Excellent little puzzle game. I absolutely love the premise and the aesthetic. I could play a whole platforming game based on sign gal or sign guy. What keeps this game from perfection the tediousness of some of the puzzles. I want to enjoy a game, not rewire a house. The premise of the game is novel. You are the person in one of those caution signs. Your power is that you can move from sign to sign. What is your goal? Who knows. You follow clues and traverse a city. Your signs may be 2-D, but the word around the signs is very much alive and in 3D. It’s been awhile since I’ve been wowed by this kind of innovative concept. The puzzles themselves simple enough. Where the game goes wrong is in taxing the player with multiple steps of completing a circuit, retracing, and completing an circuit again. Cut puzzles are fun. Work is not. The obvious problem for a puzzle game such as this is that puzzle that is too difficult will frustrate players and a puzzle that is too easy is just going through the motions.
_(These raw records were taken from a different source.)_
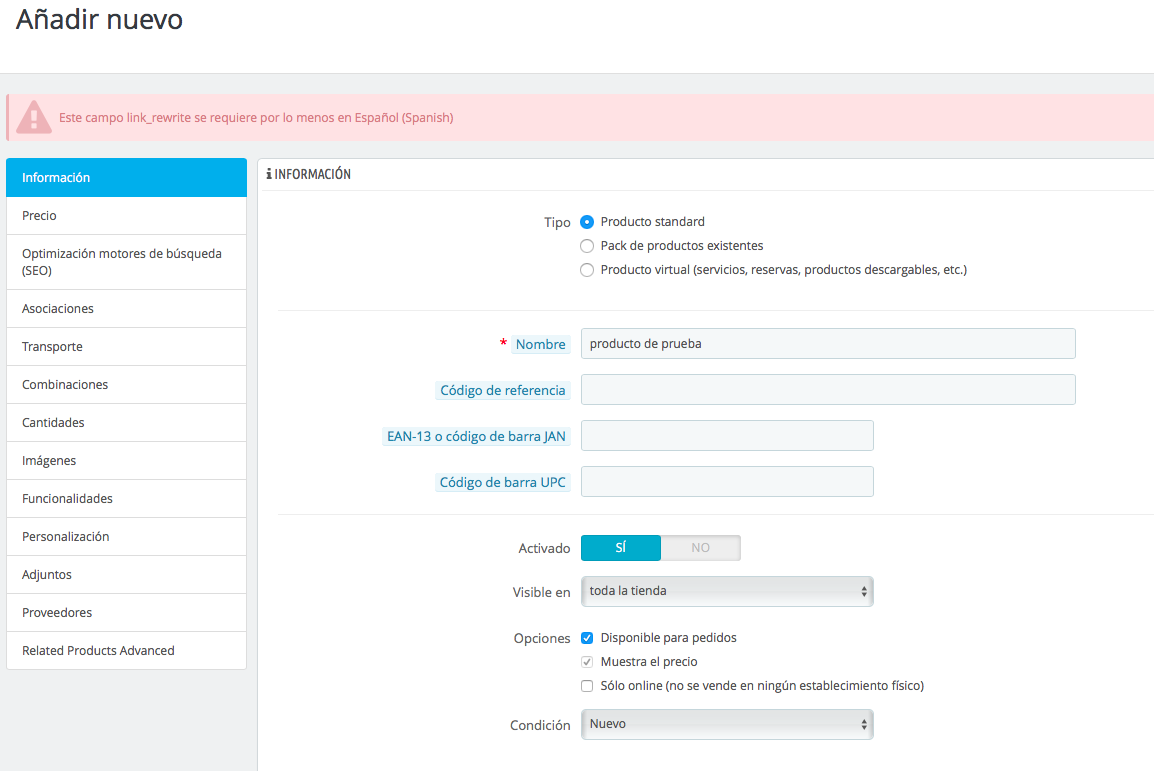
Task: Click the EAN-13 barcode input field
Action: (727, 436)
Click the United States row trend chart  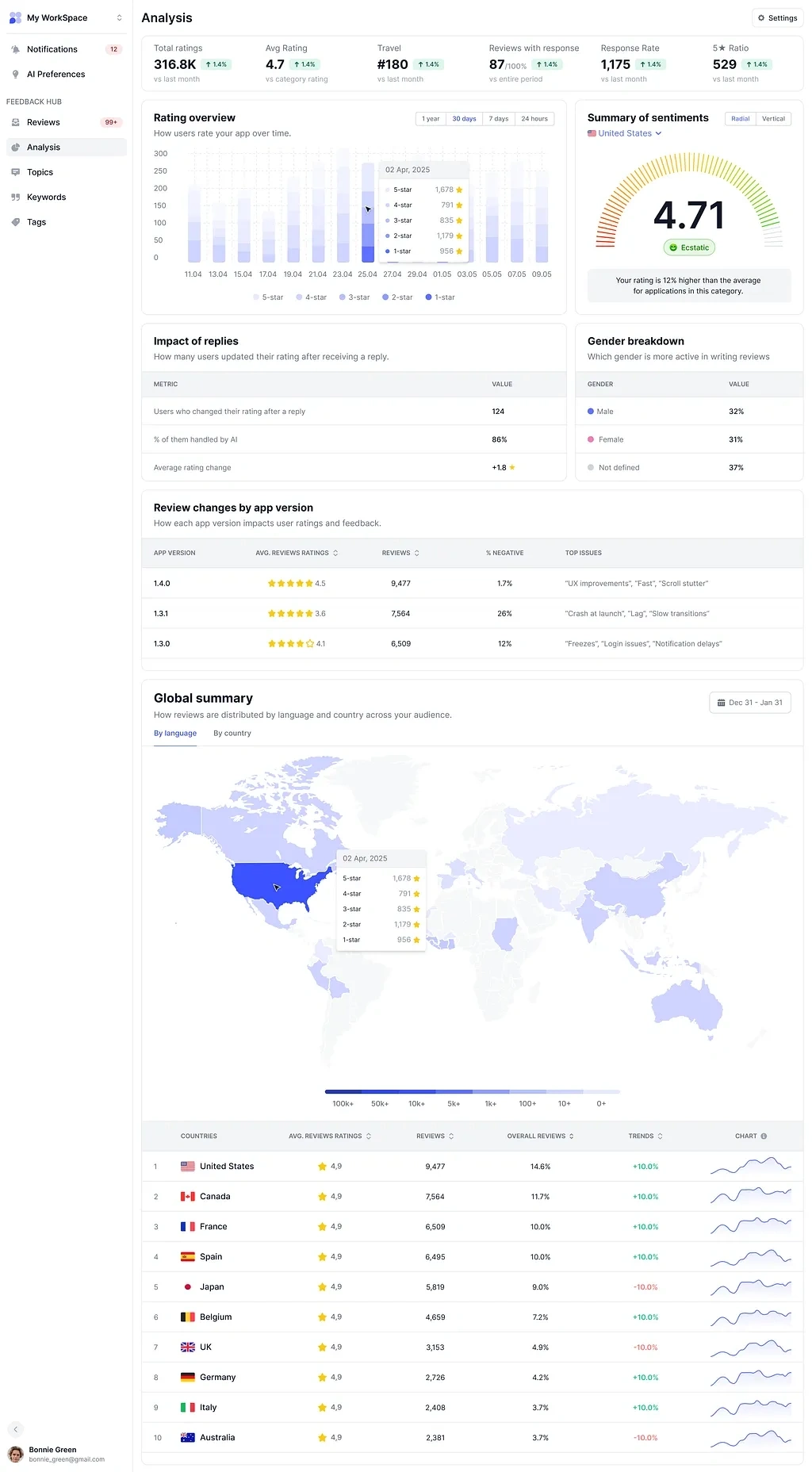click(x=750, y=1167)
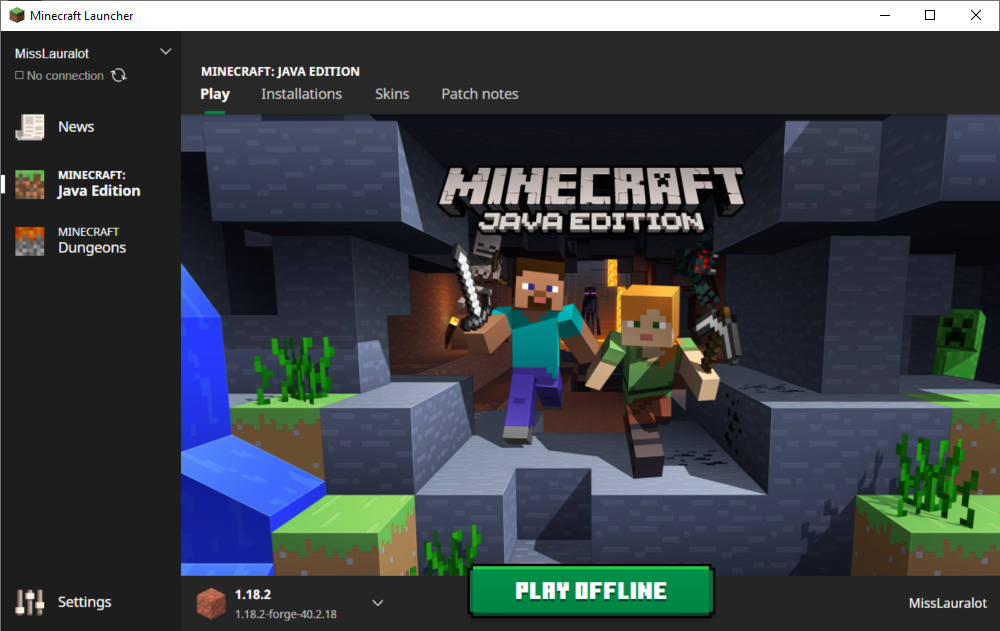View the Patch notes tab
This screenshot has height=631, width=1000.
click(x=480, y=94)
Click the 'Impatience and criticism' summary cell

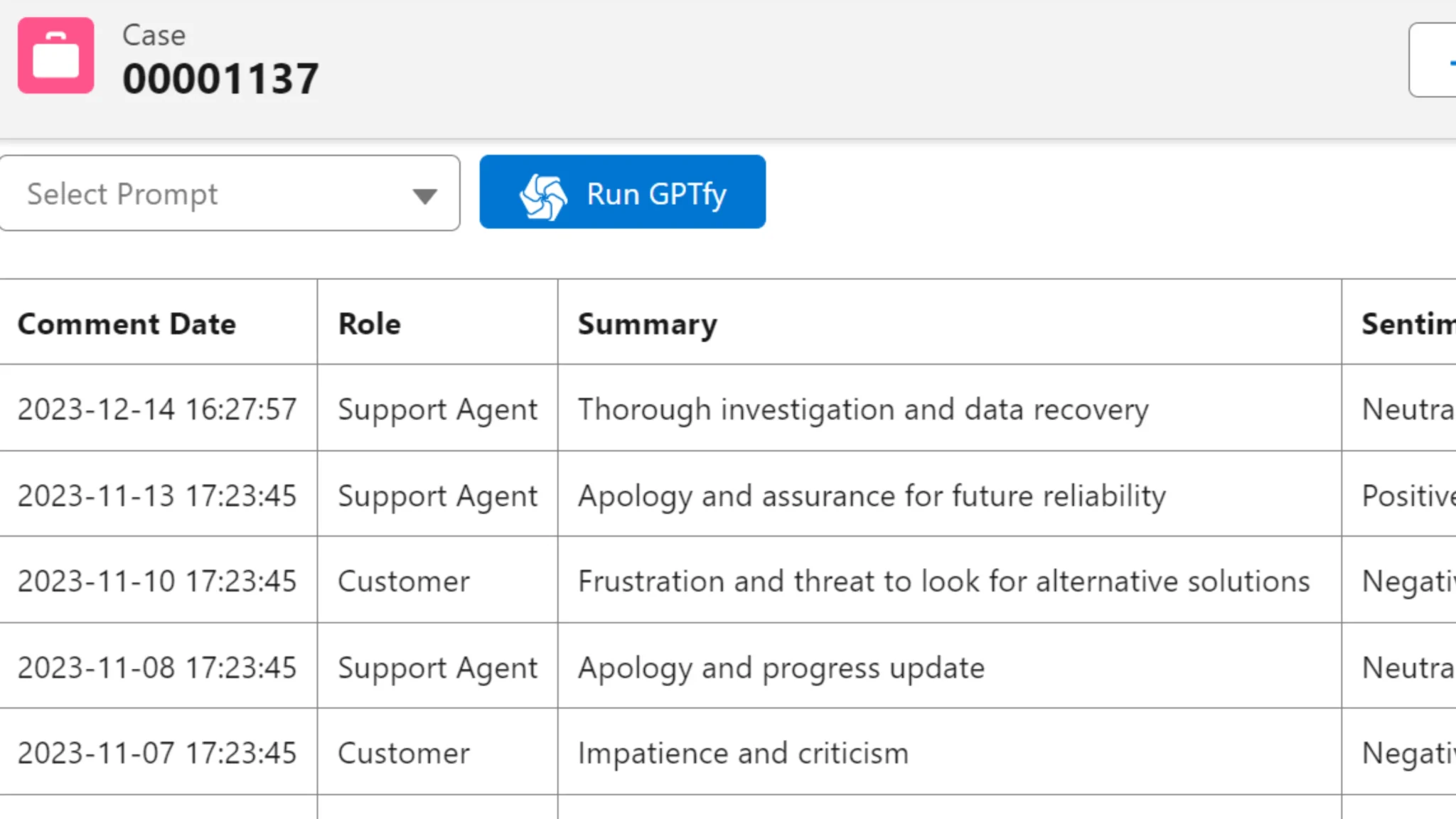[x=743, y=754]
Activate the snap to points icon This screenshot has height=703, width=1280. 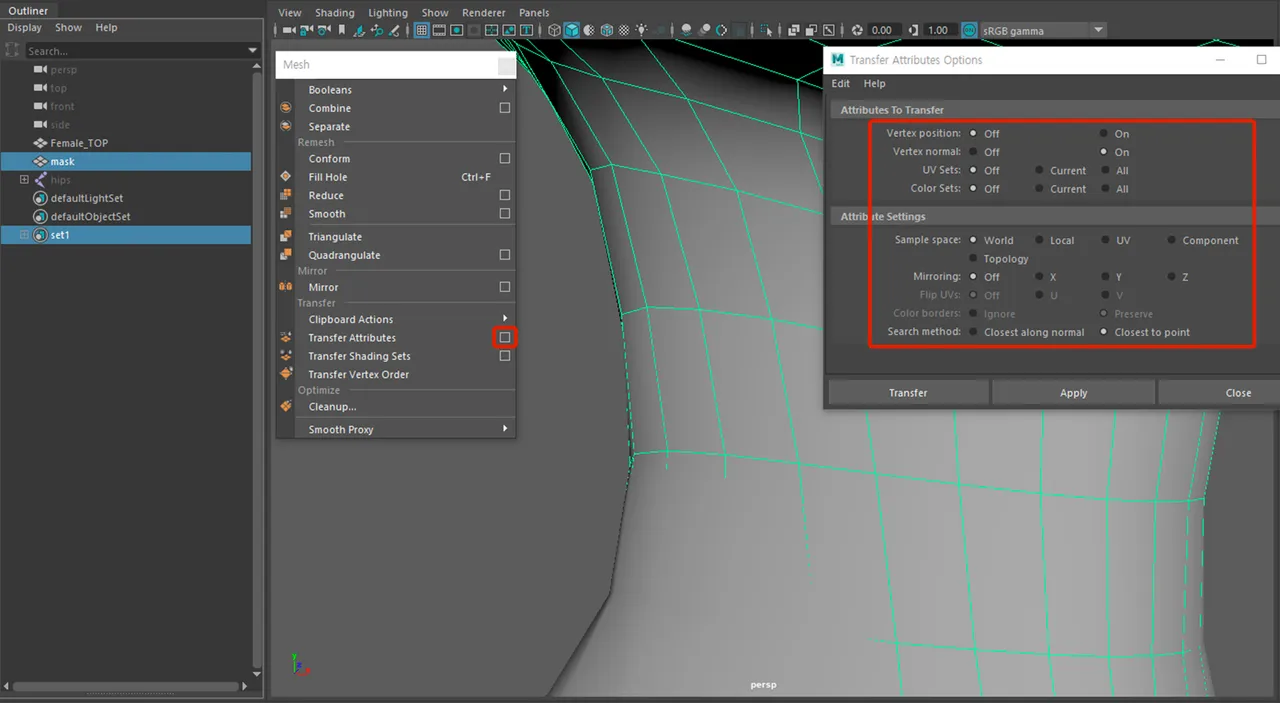393,31
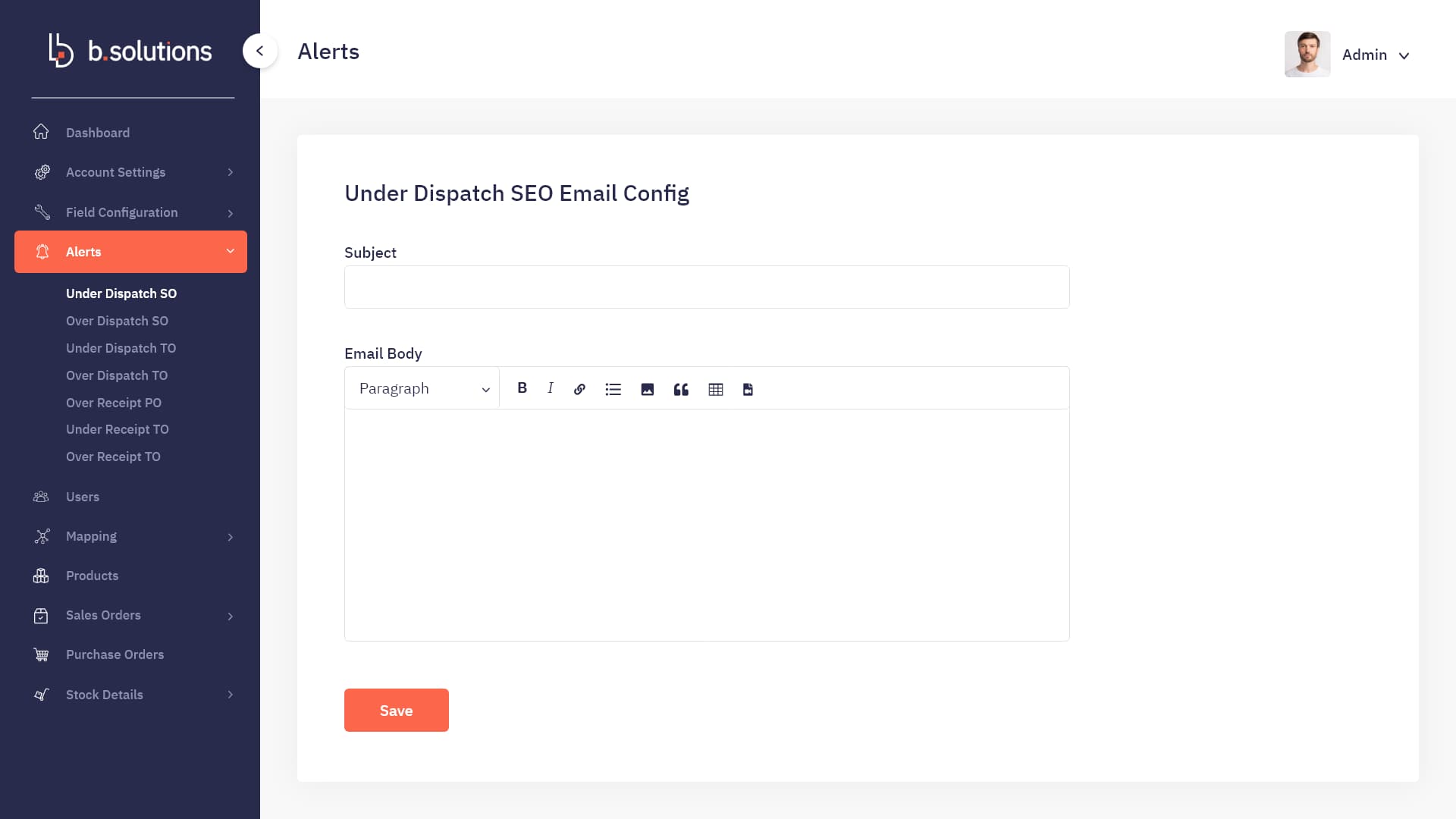
Task: Toggle italic formatting in editor toolbar
Action: [x=551, y=388]
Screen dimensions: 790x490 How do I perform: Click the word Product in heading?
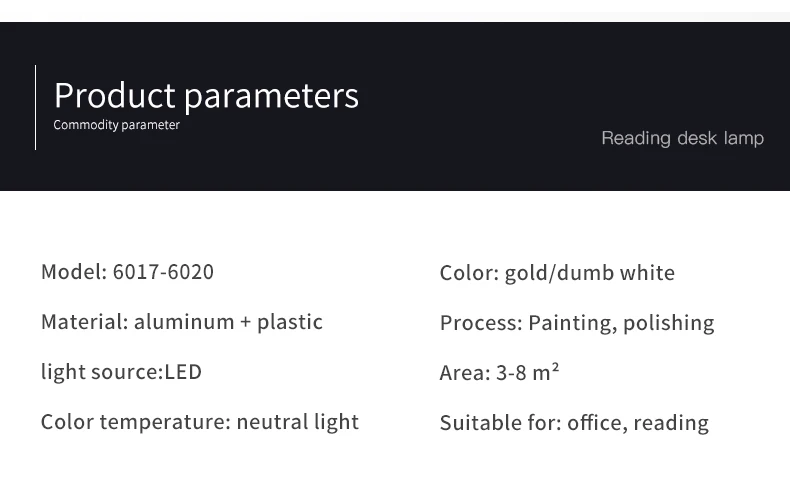coord(115,95)
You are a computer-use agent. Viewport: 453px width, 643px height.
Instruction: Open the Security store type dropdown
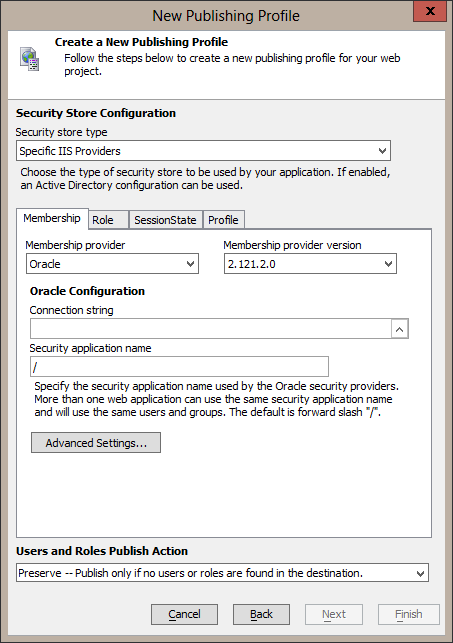203,150
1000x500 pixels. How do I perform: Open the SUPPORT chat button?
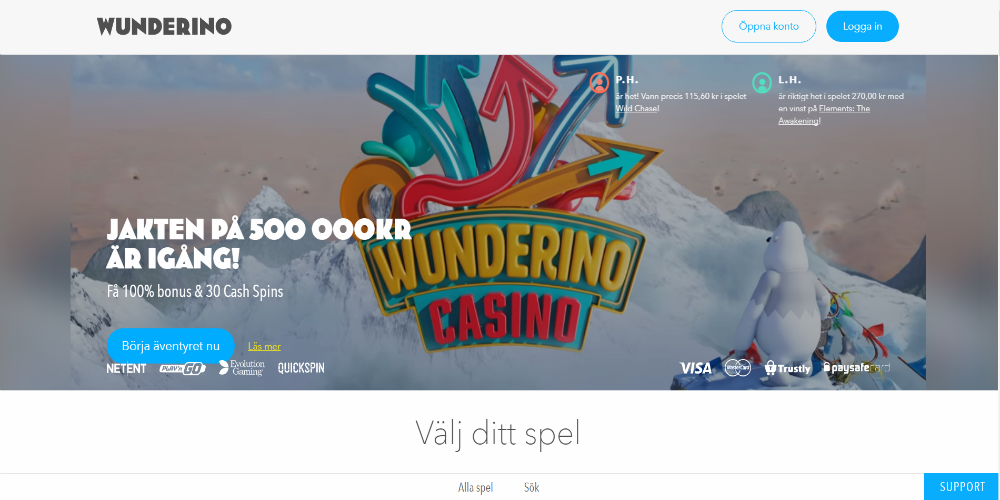(962, 487)
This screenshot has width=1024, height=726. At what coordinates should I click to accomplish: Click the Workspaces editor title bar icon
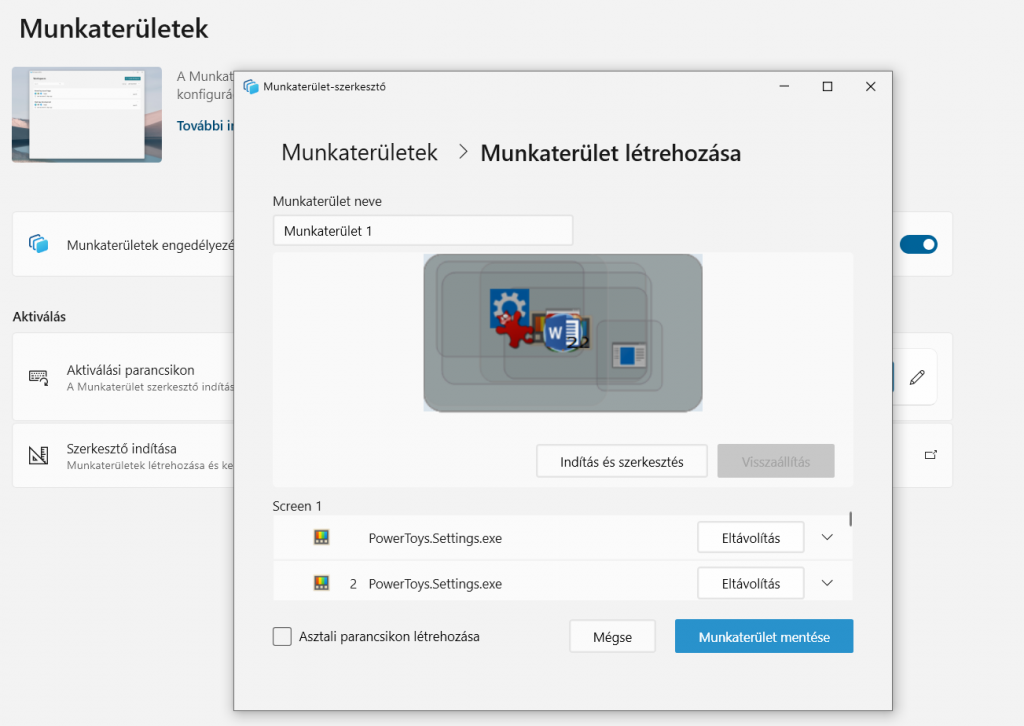251,86
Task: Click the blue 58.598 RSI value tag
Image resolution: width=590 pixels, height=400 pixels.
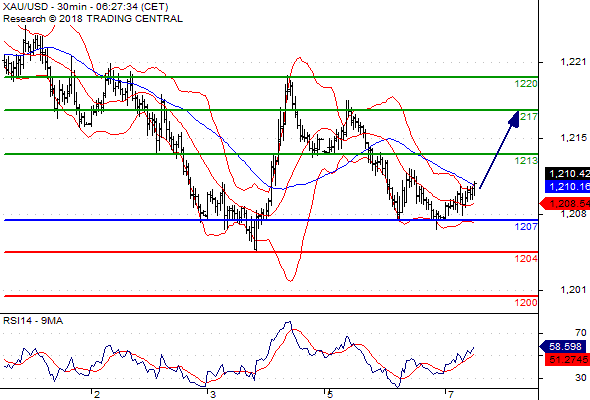Action: [x=563, y=346]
I like games that start with easy puzzles that teach me how to solve the hard puzzles. I also like puzzles that have a trick to them, as in some unexpected way of solving them. Solving a tricky puzzles opens up a part of your brain to something new. The Pedestrian only touches on this, and that is where the game maxes out at being good and not great. All in all, this is a fun little game with fantastic quality. Full disclosure: I received this game as part of my PS+ collection. (This is how I find most games these days). My play through was a little over 3 hours. Your mileage my vary.